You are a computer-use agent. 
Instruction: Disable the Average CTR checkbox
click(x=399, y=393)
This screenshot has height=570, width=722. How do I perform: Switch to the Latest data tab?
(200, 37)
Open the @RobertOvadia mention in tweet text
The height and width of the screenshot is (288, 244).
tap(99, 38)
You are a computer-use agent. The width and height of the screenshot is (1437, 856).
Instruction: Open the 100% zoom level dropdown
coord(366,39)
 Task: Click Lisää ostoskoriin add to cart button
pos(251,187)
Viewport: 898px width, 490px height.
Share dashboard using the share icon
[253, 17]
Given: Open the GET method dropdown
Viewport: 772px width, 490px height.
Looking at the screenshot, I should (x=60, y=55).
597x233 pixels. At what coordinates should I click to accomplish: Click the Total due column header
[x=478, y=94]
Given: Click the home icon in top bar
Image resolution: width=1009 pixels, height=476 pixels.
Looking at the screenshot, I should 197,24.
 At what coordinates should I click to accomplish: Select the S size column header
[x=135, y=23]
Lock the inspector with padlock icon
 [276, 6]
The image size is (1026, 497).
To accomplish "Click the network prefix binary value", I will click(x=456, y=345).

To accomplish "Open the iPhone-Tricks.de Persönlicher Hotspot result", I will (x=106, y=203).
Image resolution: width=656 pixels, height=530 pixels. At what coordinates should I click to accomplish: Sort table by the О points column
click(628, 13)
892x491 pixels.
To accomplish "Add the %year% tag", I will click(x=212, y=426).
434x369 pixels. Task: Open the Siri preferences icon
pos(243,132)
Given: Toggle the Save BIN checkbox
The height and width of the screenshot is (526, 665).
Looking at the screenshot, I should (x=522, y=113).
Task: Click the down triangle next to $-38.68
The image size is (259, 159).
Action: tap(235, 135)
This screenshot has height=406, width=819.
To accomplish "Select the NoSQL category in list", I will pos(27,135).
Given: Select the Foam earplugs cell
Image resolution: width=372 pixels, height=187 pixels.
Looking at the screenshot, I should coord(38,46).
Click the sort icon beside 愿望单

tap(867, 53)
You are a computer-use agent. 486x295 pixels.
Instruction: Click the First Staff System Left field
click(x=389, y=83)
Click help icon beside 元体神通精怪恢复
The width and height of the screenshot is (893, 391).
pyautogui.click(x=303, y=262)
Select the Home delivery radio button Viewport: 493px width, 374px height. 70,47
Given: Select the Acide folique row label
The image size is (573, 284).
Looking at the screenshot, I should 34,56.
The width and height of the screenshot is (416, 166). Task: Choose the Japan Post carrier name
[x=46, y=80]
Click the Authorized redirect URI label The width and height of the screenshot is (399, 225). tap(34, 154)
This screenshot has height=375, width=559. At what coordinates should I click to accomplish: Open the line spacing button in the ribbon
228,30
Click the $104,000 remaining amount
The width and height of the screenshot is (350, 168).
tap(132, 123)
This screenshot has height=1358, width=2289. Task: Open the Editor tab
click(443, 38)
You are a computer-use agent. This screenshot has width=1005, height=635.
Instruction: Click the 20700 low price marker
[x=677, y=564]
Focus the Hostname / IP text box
□ □ □ □
- Stated problem -
Find each line of the material above that contains the string "pixels" and copy it out. Case counts.

- The answer -
597x233 pixels. At what coordinates should I click to accomplish: Click the Total due column header
Image resolution: width=1009 pixels, height=476 pixels.
Image resolution: width=656 pixels, height=530 pixels. At what coordinates should I click to accomplish: Sort table by the О points column
892x491 pixels.
434x369 pixels. Task: Open the Siri preferences icon
Image resolution: width=372 pixels, height=187 pixels.
You are a computer-use agent. 486x295 pixels.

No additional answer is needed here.